As part of their 2016/17 business plan, the HSE projects that funding from the Department of Working Pensions (DWP) will decrease every year until 2019/20.

By 2019/20, the HSE is projected to receive an annual budget of just over £123 million from the government, 46% less than the £231 million provided in 2009/10. The current annual budget for the HSE is £141 million.

Earlier this year, the HSE published six key themes for its five-year health and safety strategy, including tackling the costs of work-related ill health and simplifying risk management within business.

According to the HSE, 611,000 people were injured at work and 142 people were killed at work during 2014/15. There were 1.2 million working people suffering from a work-related illness during the same period.
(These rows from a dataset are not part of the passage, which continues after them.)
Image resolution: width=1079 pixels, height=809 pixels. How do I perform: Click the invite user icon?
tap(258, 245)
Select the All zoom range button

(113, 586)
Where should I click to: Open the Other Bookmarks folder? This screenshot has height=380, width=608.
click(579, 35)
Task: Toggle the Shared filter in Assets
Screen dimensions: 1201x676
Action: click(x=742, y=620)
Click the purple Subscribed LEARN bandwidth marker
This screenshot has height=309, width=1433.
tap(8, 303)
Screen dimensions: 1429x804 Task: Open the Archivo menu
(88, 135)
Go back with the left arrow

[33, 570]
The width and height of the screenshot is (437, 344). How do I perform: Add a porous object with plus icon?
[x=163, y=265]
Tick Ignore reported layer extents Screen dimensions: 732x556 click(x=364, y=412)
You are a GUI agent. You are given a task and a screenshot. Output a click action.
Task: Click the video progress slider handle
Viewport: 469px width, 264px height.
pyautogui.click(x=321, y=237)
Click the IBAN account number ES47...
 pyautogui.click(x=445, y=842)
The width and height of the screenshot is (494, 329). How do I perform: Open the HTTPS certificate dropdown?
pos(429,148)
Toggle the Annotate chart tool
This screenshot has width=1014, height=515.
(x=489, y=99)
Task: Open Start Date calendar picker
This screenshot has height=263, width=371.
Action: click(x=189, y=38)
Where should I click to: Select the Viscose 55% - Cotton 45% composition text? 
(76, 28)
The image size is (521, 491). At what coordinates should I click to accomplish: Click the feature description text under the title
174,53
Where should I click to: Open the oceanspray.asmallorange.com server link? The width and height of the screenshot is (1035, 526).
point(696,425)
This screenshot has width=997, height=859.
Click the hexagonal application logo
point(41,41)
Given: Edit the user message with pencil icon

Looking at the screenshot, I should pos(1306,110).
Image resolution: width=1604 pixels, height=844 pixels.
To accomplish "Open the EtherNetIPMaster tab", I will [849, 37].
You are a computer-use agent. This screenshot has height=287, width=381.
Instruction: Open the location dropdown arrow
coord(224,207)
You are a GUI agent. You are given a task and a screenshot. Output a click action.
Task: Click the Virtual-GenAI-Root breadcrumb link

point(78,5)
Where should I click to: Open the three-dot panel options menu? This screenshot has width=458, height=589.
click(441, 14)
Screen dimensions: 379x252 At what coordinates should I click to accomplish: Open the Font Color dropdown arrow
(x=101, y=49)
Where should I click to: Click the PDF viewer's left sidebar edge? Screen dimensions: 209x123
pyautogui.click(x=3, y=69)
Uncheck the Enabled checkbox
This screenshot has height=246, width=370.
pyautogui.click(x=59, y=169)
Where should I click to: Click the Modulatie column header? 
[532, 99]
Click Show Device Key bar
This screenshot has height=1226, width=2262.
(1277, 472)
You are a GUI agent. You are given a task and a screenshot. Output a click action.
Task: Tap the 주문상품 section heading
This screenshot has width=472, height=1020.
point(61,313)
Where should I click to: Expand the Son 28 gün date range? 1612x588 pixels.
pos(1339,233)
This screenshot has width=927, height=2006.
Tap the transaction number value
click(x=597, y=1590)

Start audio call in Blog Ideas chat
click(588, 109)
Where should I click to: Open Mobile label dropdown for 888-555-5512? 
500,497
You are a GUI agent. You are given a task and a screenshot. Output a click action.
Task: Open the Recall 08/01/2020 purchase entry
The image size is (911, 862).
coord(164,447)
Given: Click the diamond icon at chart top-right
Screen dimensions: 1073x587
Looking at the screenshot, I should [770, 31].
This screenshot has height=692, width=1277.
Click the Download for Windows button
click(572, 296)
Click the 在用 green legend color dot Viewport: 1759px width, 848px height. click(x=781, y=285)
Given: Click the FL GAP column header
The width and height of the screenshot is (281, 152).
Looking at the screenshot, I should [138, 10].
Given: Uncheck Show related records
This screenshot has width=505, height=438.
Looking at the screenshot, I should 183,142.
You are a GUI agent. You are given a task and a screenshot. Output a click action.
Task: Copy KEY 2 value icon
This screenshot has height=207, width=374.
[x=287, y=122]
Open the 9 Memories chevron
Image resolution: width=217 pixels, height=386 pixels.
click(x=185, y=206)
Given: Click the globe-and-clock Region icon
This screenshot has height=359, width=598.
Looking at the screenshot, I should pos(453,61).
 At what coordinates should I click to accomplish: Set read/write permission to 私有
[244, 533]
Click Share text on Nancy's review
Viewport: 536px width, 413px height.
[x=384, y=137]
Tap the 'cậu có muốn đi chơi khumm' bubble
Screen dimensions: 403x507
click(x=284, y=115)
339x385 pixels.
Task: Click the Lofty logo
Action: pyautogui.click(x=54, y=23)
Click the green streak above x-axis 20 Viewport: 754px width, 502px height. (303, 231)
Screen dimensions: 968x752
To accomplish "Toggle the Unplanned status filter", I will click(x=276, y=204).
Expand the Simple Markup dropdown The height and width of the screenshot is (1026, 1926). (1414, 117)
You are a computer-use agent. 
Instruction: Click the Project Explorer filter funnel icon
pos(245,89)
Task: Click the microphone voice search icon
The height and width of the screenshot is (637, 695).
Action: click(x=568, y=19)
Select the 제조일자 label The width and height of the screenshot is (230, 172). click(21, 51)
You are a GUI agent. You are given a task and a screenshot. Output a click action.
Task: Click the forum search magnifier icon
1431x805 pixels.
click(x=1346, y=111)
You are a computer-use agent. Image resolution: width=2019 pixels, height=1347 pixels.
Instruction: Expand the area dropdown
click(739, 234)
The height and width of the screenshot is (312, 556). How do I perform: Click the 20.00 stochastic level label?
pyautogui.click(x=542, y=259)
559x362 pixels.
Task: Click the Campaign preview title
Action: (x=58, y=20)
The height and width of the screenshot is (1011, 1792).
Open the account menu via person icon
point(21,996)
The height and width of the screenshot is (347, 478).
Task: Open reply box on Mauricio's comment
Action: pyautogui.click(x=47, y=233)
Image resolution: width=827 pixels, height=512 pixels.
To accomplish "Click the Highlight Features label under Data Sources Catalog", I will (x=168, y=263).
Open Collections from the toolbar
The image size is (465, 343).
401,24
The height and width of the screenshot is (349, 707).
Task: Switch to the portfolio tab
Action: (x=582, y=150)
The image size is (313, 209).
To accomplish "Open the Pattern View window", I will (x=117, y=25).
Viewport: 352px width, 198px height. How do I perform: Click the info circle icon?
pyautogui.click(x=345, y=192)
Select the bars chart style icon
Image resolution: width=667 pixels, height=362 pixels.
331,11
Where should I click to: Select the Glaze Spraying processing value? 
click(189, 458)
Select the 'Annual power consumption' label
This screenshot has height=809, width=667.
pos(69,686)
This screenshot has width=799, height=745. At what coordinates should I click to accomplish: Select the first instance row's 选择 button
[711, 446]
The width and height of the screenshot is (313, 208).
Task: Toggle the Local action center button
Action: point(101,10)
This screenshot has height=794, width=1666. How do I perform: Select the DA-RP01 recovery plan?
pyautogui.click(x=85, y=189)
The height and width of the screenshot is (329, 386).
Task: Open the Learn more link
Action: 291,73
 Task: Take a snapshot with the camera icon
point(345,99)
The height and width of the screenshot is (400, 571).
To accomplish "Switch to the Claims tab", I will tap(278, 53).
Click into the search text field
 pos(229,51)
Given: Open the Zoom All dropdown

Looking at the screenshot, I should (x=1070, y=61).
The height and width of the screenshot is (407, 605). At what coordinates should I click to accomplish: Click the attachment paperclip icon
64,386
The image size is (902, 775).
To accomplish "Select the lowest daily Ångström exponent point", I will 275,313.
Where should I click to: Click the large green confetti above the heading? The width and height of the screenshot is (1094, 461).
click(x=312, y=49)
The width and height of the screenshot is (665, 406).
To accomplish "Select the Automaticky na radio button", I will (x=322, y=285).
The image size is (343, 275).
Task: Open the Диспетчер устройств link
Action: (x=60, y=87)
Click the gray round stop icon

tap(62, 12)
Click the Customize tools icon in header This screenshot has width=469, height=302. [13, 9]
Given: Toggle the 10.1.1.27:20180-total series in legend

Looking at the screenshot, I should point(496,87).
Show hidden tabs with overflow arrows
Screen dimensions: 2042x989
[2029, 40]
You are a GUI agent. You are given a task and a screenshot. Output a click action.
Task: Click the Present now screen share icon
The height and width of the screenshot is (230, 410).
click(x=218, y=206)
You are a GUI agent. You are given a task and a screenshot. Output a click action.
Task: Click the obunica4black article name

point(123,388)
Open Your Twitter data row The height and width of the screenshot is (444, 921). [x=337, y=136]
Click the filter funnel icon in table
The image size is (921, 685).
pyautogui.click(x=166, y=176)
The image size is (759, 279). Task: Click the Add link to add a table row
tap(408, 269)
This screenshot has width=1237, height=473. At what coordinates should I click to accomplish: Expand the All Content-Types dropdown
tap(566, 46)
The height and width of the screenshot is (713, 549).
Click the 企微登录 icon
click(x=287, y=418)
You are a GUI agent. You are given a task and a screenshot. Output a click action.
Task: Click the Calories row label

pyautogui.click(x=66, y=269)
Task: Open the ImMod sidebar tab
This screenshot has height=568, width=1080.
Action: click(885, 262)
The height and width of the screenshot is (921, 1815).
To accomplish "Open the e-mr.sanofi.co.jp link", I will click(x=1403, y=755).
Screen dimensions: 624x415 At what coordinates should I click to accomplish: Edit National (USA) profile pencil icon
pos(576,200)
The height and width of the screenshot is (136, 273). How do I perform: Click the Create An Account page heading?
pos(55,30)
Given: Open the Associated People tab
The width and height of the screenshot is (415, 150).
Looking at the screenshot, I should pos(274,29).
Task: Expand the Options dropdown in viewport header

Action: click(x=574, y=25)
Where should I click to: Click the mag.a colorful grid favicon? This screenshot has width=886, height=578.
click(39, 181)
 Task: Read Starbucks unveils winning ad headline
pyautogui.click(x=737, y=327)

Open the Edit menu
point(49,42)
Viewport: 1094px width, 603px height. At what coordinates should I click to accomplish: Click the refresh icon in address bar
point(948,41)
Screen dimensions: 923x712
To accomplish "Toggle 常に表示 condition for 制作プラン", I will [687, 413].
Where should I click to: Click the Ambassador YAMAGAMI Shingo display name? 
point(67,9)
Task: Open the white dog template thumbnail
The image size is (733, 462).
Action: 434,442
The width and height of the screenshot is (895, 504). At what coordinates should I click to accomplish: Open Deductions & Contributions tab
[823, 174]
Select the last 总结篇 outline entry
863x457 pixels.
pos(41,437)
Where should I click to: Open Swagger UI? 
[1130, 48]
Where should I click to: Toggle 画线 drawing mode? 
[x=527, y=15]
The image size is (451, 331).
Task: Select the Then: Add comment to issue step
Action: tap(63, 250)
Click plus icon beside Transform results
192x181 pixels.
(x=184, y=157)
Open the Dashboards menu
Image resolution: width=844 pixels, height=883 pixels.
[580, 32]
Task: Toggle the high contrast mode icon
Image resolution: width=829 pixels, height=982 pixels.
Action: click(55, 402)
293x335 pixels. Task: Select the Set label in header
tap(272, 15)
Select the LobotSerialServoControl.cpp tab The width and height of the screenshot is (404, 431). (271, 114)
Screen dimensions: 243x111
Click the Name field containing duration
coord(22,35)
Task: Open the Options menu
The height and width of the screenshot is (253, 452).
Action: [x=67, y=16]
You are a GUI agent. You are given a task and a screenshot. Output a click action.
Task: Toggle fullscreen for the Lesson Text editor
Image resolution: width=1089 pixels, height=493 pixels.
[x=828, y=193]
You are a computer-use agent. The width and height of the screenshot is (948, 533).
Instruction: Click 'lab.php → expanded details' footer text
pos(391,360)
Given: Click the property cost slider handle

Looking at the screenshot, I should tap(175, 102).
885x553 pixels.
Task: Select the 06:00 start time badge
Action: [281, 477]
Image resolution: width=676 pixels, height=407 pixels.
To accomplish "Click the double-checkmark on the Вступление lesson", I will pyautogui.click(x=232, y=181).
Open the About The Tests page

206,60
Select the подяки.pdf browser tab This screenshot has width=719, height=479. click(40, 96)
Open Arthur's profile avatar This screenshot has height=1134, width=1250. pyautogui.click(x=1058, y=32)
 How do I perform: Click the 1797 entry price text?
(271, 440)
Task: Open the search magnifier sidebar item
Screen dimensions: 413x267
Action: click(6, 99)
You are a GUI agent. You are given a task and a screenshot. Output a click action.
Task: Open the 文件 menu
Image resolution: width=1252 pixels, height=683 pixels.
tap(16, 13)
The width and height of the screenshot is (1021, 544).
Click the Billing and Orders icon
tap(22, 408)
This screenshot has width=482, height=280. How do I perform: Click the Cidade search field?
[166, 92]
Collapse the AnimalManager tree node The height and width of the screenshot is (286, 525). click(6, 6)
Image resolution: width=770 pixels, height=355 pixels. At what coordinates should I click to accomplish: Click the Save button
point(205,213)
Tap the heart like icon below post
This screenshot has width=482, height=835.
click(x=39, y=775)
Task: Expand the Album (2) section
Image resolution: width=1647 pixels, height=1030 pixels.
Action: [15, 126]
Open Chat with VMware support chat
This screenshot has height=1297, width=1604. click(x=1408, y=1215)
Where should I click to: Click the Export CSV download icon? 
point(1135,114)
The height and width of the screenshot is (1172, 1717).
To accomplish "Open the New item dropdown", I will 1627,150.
Gerard Stilliard, head of the personal injury team at Thompsons Solicitors said: “Since the introduction of the Health and Safety at Work Act some 40 years ago, the UK has been one of the safest places to work, and the HSE plays a vital role in maintaining that record.

“Through our decades of experience working with victims of accidents at work and industrial illness, we have witnessed the human cost of poor workplace health and safety, and real terms cuts like these are hugely worrying.

“Such extensive cuts will only make it harder for the HSE to continue their work promoting better workplace health and safety standards and enforcing the law. Unless the present government believes that all employers are good employers and the answer is self-regulation, the cuts are incredibly short sighted and the risk is that they have grave consequences for workers’ safety.”